* **Task details**: Because the entries hold pictures, reproduce only their words, exactly as written.

Screenshot grounding data:
◆ ◆ ◆
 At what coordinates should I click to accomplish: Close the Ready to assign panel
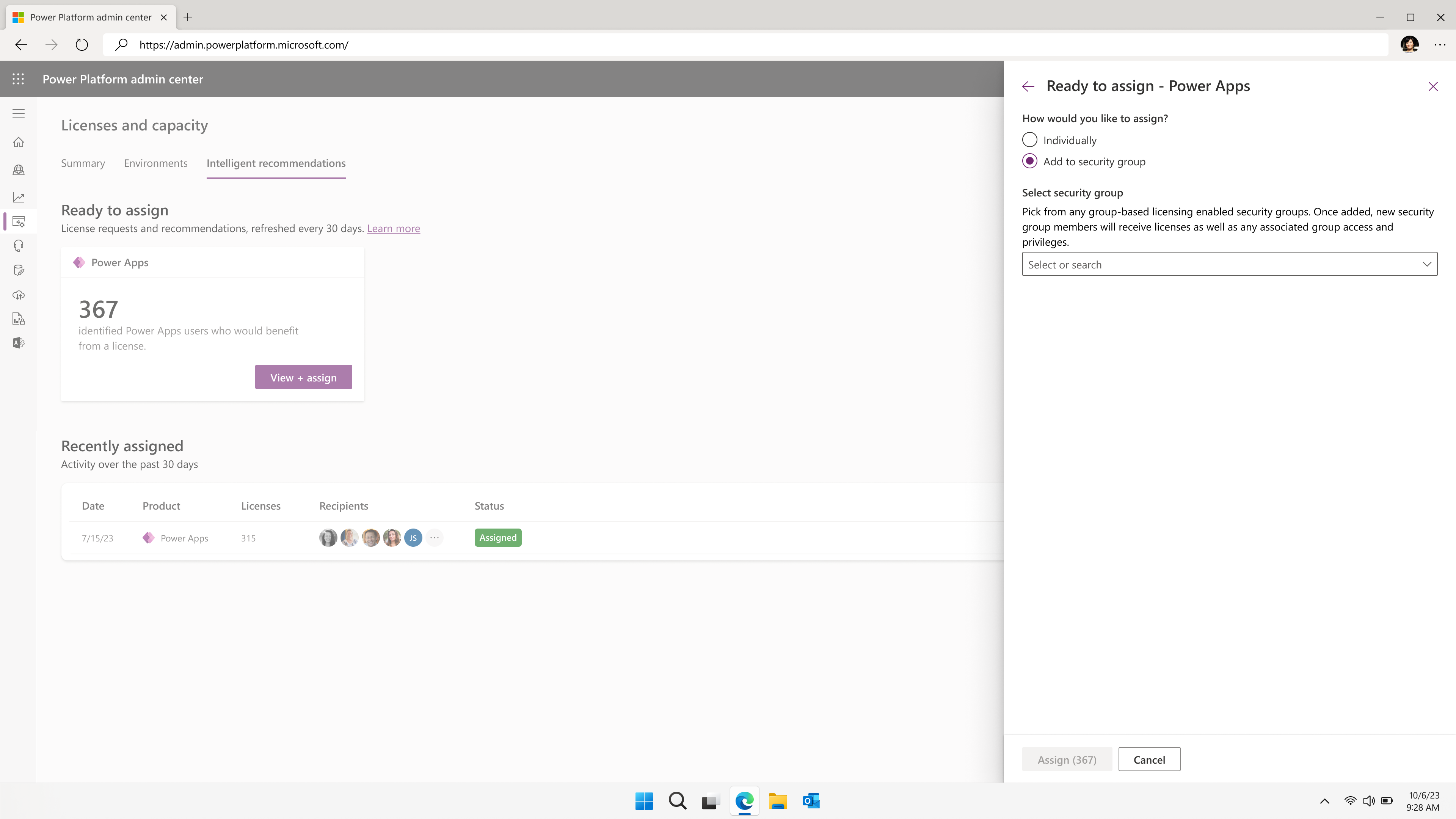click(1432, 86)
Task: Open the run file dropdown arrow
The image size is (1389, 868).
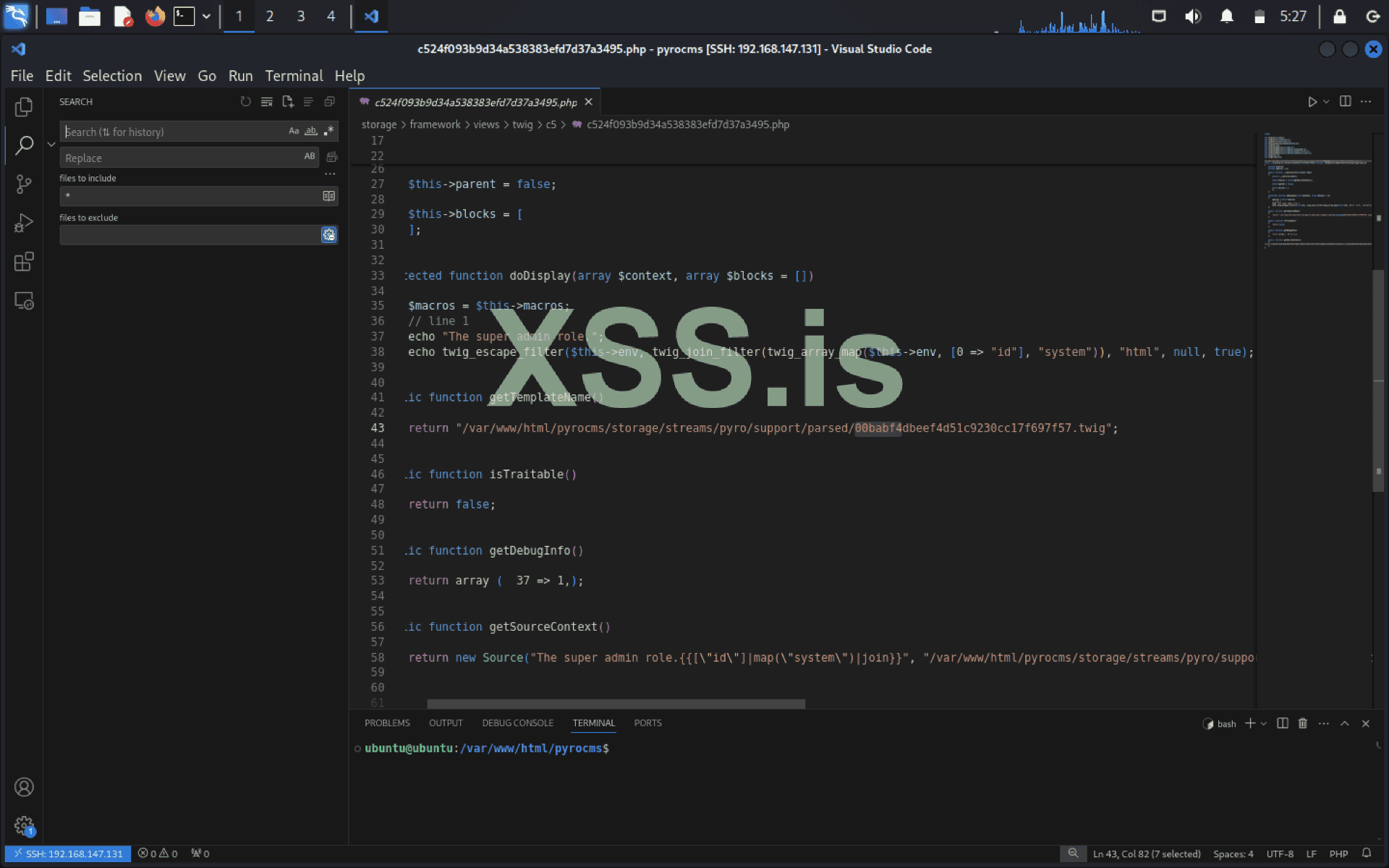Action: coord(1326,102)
◆ ◆ ◆
* **The answer**:
 At what coordinates should I click to accomplish: Close the Ready to assign panel
click(1432, 86)
Task: Open the run file dropdown arrow
The image size is (1389, 868).
Action: coord(1326,102)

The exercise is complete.